Even with #SomeValue set at 1, when you have
WHERE Table1.Col1 = #SomeValue
SQL Server probably still views #SomeValue as a variable, not as a hardcoded 1, and that would affect the query plan accordingly. And since Table1 is linked to Table2, and Table2 is linked to Table3, etc., the amount of time to run the query is magnified. On the other hand, when you have
WHERE Table1.Col1 = 1
The query plan gets locked in with Table1.Col1 at a constant value of 1. Just because we see
WHERE Table1.Col1 = #SomeValue
as 'hardcoding', doesn't mean SQL sees it the same way.
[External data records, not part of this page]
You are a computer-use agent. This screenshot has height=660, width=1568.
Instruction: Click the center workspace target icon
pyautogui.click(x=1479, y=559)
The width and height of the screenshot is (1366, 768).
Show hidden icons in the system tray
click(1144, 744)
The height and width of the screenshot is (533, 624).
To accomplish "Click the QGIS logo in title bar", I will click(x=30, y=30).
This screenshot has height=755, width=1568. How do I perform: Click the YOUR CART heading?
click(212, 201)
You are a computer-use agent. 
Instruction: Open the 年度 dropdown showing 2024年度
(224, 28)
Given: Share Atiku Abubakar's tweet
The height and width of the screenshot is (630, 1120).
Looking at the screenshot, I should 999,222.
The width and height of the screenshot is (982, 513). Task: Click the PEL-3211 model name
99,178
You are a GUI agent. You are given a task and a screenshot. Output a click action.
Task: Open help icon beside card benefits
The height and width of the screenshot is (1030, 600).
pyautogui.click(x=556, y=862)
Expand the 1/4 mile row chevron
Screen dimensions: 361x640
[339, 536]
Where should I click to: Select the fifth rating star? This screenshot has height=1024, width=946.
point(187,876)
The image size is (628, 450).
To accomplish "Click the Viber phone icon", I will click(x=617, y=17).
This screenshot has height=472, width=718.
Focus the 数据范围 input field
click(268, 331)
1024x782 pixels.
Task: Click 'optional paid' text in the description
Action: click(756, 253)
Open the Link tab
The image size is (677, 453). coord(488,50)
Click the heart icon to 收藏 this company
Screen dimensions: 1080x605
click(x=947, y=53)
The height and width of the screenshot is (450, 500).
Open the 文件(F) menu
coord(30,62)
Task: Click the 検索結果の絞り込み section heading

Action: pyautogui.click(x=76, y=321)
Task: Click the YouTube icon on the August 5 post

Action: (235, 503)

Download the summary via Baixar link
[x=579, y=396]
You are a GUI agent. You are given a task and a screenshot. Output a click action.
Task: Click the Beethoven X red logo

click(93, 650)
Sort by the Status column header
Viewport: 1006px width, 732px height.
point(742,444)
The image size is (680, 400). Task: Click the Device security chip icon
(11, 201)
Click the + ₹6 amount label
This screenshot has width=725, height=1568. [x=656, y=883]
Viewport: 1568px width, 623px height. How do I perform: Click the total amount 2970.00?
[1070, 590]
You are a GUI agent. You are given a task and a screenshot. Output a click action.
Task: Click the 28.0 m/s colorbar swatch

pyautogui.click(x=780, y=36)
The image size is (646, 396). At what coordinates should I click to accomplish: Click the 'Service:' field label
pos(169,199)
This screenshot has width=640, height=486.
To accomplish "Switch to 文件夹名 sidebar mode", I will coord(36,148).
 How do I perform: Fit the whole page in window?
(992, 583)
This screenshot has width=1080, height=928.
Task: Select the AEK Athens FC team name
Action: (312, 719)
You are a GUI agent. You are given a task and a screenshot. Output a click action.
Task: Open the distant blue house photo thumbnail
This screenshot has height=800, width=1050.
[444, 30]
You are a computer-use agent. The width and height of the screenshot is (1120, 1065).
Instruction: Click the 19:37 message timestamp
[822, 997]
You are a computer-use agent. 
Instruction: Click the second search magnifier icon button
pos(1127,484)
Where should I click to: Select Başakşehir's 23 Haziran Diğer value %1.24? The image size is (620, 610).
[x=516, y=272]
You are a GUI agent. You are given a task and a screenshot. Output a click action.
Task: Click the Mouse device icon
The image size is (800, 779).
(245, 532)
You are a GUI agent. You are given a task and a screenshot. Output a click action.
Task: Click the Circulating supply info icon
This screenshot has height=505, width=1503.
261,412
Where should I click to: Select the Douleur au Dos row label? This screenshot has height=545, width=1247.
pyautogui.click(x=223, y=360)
Every possible cartesian product is a candidate and #SomeValue needs to be evaluated for each.
So, the standard recommendations apply - check your execution plan, rewrite the query if needed.
Also, are those join columns indexed?
As is mentioned elsewhere, there will be execution plan differences depending on which approach you take. I'd look at both execution plans to see if there's an obvious answer there.
This question described a similar problem, and the answer in that case turned out to involve connection settings.
I've also run into almost the exact same problem as this myself, and what I found out in that case was that using the newer constructs (analytic functions in SQL 2008) was apparently confusing the optimizer. This may not be the case for you, as you're using SQL 2005, but something similar might be going on depending on the rest of your query.
One other thing to look at is whether you have a biased distribution of values for Table1.Col1 -- if the optimizer is using a general execution plan when you use the function or the variable rather than the constant, that might lead it to choose suboptimal joins than when it can clearly see that the value is one specific constant.
If all else fails, and this query is not inside another UDF, you can precalculate the fnGetSomeID() UDF's value like you were doing, then wrap the whole query in dynamic SQL, providing the value as a constant in the SQL string. That should give you the faster performance, at the cost of recompiling the query every time (which should be a good trade in this case).
Another thing to try.
Instead of loading the id into a variable, load it into a table
if object_id('myTable') is not null drop myTable
select dbo.fnGetSomeID() as myID into myTable
and then use
WHERE Table1.Col1 = (select myID from myTable)
in your query.
You could try the OPTIMIZE FOR hint to force a plan for a given constant, but it may have inconsistent results; in 2008 you can use OPTIMIZE FOR UNKNOWN
I think that since the optimizer has no idea how much work the function does, it tries to evaluate them last.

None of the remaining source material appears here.